Exercise requirements: Rewrite the data between the lines holding "Task: Click the officer's" and "[1305, 134]", inclusive, swapping "lightning bolt" for "thunderbolt" and keeping everything else unchanged.

[Dataset excerpt]
•••

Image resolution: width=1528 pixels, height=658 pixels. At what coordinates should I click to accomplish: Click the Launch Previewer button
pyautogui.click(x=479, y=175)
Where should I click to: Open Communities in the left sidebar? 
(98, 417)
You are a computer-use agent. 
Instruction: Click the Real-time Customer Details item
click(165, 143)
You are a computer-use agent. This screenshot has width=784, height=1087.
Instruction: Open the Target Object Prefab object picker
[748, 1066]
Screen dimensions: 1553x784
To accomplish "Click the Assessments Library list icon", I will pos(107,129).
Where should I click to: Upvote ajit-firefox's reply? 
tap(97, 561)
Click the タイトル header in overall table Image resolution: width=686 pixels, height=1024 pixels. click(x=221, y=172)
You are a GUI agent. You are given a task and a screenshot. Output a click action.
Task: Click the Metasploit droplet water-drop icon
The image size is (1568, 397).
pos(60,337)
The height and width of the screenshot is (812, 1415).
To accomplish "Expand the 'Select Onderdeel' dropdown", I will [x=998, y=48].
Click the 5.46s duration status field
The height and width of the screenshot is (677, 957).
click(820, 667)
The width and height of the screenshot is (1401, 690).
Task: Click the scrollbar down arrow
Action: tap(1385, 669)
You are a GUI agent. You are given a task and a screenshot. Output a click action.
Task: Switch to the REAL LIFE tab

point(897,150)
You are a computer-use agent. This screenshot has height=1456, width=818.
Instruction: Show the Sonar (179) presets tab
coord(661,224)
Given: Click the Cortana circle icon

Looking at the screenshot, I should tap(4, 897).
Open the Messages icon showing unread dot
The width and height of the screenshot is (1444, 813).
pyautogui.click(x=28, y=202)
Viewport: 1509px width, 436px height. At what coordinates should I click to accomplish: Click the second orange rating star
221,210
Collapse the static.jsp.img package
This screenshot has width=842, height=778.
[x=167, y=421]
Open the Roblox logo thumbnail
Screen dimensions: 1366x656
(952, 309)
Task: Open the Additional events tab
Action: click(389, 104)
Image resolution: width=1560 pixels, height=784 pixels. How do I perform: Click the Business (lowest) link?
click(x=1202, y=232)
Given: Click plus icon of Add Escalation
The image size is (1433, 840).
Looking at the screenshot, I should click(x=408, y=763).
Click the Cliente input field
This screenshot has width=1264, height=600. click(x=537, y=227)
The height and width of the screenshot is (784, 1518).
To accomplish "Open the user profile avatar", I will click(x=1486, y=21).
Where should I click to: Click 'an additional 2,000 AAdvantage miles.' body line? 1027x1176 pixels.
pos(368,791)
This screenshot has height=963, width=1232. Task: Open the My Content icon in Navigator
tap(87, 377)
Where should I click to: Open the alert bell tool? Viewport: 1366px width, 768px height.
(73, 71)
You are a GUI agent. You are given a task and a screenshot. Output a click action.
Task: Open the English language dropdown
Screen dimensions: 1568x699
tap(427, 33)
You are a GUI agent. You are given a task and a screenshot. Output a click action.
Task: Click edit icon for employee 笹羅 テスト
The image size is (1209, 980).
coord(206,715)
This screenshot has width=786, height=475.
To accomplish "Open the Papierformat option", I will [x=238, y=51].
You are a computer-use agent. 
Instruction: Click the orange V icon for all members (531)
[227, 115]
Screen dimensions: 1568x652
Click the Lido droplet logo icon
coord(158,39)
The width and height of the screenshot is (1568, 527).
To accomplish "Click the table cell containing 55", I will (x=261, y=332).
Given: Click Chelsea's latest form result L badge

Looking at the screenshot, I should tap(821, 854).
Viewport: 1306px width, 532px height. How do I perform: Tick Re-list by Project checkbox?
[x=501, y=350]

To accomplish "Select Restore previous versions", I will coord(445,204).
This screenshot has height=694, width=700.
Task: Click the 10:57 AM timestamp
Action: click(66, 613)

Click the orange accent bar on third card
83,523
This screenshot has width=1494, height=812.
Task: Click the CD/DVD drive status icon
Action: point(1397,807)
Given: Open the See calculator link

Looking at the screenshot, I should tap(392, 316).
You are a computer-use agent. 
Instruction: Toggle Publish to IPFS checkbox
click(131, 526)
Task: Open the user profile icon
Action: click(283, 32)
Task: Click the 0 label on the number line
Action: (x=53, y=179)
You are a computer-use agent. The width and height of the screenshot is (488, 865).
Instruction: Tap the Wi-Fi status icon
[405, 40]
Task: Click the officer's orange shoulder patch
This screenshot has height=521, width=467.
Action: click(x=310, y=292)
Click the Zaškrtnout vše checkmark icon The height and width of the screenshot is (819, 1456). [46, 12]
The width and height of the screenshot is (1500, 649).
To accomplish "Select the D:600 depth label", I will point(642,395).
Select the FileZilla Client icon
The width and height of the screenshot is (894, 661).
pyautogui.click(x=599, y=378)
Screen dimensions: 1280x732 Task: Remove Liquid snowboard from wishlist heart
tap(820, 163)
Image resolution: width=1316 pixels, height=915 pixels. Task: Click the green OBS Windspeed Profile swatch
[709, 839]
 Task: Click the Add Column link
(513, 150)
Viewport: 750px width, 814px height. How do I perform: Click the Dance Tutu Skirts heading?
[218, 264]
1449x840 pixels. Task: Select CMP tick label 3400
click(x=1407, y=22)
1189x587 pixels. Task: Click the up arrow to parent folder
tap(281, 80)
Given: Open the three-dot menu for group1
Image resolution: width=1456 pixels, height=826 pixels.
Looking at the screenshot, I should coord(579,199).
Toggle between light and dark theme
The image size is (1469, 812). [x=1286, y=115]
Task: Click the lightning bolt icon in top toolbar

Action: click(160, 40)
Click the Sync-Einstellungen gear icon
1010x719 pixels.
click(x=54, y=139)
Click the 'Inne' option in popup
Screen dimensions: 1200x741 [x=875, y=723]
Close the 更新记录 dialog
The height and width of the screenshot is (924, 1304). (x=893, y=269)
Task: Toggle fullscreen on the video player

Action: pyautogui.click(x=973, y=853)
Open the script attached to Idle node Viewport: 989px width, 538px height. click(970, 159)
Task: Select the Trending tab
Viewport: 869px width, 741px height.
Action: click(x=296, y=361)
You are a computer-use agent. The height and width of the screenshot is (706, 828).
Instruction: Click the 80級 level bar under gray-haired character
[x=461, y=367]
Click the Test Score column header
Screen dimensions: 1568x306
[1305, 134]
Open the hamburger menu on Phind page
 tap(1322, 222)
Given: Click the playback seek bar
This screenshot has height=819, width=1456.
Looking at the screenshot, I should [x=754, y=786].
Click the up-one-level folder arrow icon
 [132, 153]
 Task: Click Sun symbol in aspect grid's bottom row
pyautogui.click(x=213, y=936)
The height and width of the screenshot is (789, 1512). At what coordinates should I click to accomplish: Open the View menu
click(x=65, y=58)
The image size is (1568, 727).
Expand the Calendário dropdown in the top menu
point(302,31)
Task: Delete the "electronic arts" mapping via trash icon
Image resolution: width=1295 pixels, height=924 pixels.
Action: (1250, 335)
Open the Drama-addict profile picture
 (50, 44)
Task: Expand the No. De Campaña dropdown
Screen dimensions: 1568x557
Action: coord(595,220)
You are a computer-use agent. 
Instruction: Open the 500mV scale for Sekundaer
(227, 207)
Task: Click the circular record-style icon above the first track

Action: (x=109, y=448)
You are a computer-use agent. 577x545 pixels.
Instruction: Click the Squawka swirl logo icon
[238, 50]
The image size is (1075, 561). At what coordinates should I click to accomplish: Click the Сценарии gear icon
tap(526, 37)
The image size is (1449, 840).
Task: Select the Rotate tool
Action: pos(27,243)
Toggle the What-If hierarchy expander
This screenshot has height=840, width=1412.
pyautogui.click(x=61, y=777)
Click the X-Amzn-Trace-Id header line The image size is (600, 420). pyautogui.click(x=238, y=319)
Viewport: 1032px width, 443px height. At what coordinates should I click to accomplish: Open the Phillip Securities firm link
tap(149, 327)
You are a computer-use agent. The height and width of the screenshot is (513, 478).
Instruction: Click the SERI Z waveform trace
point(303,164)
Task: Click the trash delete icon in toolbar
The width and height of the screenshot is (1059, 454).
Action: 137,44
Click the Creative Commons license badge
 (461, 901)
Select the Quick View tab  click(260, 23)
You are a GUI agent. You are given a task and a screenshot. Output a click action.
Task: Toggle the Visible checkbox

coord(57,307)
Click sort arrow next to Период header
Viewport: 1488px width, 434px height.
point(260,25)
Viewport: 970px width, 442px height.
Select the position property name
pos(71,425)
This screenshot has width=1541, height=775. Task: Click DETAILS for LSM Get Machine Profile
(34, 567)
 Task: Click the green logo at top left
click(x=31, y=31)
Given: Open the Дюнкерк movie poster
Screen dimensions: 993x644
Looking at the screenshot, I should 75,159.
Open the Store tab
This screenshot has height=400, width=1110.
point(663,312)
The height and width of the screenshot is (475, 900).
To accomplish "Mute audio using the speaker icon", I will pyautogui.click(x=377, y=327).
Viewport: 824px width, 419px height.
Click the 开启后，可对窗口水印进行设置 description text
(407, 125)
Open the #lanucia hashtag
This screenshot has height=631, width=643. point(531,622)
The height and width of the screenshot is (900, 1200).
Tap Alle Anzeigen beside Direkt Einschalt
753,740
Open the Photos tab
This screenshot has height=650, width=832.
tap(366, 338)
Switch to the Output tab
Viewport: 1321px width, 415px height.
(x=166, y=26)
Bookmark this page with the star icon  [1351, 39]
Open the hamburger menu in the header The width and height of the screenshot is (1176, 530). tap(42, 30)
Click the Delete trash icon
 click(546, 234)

•••

Written solution:
Task: Click the officer's orange shoulder patch
This screenshot has height=521, width=467.
Action: click(x=310, y=292)
Click the Zaškrtnout vše checkmark icon The height and width of the screenshot is (819, 1456). [46, 12]
The width and height of the screenshot is (1500, 649).
To accomplish "Select the D:600 depth label", I will point(642,395).
Select the FileZilla Client icon
The width and height of the screenshot is (894, 661).
pyautogui.click(x=599, y=378)
Screen dimensions: 1280x732 Task: Remove Liquid snowboard from wishlist heart
tap(820, 163)
Image resolution: width=1316 pixels, height=915 pixels. Task: Click the green OBS Windspeed Profile swatch
[709, 839]
 Task: Click the Add Column link
(513, 150)
Viewport: 750px width, 814px height. How do I perform: Click the Dance Tutu Skirts heading?
[218, 264]
1449x840 pixels. Task: Select CMP tick label 3400
click(x=1407, y=22)
1189x587 pixels. Task: Click the up arrow to parent folder
tap(281, 80)
Given: Open the three-dot menu for group1
Image resolution: width=1456 pixels, height=826 pixels.
Looking at the screenshot, I should coord(579,199).
Toggle between light and dark theme
The image size is (1469, 812). [x=1286, y=115]
Task: Click the thunderbolt icon in top toolbar

Action: click(160, 40)
Click the Sync-Einstellungen gear icon
1010x719 pixels.
click(x=54, y=139)
Click the 'Inne' option in popup
Screen dimensions: 1200x741 [x=875, y=723]
Close the 更新记录 dialog
The height and width of the screenshot is (924, 1304). (x=893, y=269)
Task: Toggle fullscreen on the video player

Action: pyautogui.click(x=973, y=853)
Open the script attached to Idle node Viewport: 989px width, 538px height. click(970, 159)
Task: Select the Trending tab
Viewport: 869px width, 741px height.
Action: click(x=296, y=361)
You are a computer-use agent. The height and width of the screenshot is (706, 828).
Instruction: Click the 80級 level bar under gray-haired character
[x=461, y=367]
Click the Test Score column header
Screen dimensions: 1568x306
[1305, 134]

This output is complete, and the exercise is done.